**EXERCISE INSTRUCTIONS:** Restate word for word the entries below, starting with the line with "For every named target in this 1366×1528" and continuing through the line with "Blog (975, 122)". Include both of those lines and no others.

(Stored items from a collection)

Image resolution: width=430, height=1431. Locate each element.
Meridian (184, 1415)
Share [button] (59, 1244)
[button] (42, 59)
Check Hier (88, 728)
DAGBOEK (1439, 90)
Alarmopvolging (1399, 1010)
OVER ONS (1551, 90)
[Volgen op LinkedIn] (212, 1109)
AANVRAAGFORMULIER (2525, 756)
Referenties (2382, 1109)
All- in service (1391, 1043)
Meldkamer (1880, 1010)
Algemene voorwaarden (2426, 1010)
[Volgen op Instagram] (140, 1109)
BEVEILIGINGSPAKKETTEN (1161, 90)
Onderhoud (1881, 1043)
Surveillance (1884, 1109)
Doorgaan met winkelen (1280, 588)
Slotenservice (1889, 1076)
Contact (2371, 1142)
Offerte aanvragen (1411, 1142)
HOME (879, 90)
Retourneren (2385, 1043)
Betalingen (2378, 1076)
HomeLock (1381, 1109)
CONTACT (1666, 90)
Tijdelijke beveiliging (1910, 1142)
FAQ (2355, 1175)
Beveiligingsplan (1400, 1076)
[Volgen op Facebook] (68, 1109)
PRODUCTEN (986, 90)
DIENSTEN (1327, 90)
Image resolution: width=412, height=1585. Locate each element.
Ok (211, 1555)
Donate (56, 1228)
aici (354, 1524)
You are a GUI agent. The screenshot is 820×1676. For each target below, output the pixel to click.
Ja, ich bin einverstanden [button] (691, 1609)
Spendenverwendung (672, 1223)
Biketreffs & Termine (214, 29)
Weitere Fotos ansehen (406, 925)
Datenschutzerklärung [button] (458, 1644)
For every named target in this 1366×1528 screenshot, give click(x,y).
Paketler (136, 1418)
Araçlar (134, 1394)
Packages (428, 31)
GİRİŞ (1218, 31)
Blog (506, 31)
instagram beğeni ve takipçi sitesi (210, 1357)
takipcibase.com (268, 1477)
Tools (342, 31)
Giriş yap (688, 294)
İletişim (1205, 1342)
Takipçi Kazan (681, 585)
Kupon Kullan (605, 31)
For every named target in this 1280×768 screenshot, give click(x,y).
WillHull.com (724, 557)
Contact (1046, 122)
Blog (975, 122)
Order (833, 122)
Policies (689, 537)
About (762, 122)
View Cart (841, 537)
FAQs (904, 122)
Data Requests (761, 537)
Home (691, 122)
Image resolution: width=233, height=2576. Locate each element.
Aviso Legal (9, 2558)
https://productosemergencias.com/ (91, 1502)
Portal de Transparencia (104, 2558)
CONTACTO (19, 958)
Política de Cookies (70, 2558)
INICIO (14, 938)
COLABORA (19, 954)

**ANSWER BELOW:**
For every named target in this 1366×1528 screenshot, give click(x,y).
Paketler (136, 1418)
Araçlar (134, 1394)
Packages (428, 31)
GİRİŞ (1218, 31)
Blog (506, 31)
instagram beğeni ve takipçi sitesi (210, 1357)
takipcibase.com (268, 1477)
Tools (342, 31)
Giriş yap (688, 294)
İletişim (1205, 1342)
Takipçi Kazan (681, 585)
Kupon Kullan (605, 31)
For every named target in this 1280×768 screenshot, give click(x,y).
WillHull.com (724, 557)
Contact (1046, 122)
Blog (975, 122)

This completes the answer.